L'empereur méditait la campagne de Russie et préparait, avec la ruine de son empire, celle des petits États qui en étaient les satellites. Jérôme avait tenté en vain d'ouvrir les yeux du conquérant sur les difficultés et les périls de cette entreprise démesurée. Napoléon lui avait fermé la bouche d'un mot.

—Vous me faites pitié, lui avait-il dit. C'est comme si l'écolier d'Homère voulait lui apprendre à faire des vers. (Voy. Schlossberger, p. 5.)

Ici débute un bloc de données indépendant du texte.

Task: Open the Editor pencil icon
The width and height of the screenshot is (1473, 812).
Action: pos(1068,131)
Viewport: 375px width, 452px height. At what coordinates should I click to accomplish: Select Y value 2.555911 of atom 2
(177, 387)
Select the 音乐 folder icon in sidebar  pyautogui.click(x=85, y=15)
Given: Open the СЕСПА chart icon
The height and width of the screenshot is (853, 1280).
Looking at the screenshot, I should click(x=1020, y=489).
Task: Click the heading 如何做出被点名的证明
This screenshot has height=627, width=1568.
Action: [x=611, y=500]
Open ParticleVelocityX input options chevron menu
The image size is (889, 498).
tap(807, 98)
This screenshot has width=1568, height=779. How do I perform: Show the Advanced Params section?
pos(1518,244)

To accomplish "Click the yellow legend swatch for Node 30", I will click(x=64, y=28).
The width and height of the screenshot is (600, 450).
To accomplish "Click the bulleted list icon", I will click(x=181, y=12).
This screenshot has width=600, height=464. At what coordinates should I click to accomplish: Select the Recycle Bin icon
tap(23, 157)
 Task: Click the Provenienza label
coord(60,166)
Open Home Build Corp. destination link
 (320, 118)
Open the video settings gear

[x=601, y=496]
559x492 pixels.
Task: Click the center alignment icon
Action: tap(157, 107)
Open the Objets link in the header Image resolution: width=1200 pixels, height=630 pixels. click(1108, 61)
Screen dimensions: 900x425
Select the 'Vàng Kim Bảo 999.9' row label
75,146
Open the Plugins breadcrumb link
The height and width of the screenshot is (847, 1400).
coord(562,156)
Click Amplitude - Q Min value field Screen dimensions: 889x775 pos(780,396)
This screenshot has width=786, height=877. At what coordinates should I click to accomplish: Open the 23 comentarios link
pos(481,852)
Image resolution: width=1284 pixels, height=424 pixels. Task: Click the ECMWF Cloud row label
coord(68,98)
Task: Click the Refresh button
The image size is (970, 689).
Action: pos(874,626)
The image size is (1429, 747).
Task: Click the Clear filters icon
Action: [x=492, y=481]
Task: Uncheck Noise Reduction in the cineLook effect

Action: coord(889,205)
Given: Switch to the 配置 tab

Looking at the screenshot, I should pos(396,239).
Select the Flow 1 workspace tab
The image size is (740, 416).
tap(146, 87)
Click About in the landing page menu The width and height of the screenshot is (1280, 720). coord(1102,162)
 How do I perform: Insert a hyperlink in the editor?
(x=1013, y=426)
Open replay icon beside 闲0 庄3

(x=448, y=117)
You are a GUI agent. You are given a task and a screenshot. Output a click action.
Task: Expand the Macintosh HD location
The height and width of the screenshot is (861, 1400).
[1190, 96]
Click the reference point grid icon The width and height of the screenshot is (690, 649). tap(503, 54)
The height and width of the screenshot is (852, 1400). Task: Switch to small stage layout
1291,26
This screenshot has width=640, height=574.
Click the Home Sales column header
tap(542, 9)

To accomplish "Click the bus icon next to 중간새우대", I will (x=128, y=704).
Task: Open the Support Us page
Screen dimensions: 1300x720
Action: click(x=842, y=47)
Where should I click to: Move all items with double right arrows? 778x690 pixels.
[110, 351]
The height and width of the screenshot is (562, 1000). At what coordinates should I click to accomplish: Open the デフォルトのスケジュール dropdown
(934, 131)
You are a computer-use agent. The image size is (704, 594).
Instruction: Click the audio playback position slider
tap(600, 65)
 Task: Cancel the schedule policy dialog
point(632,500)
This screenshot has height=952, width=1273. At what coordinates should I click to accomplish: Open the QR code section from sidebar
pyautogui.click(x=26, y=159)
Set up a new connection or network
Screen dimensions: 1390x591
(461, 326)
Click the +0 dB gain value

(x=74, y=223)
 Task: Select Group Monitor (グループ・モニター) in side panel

La guerre étant déclarée, Jérôme dut se rendre à Glogau. Catherine s'attendait à cette nouvelle séparation. Elle écrivait le 24 février à son père:

«Je serai séparée du roi… j'aurai à trembler pour un mari et pour un frère. Cependant, ne croyez pas, mon cher père, que je me montre en cette circonstance égoïste ou pusillanime; je sens trop combien il est essentiel à la gloire des princes, et peut-être à leur existence présente et future, de se montrer dans des instants pareils et de prendre une part active à leur propre cause, pour ne retenir en aucune façon le roi.»

Le 17 mai, elle se rendit à Dresde et y arriva en même temps que
Napoléon. Elle espérait y embrasser son mari.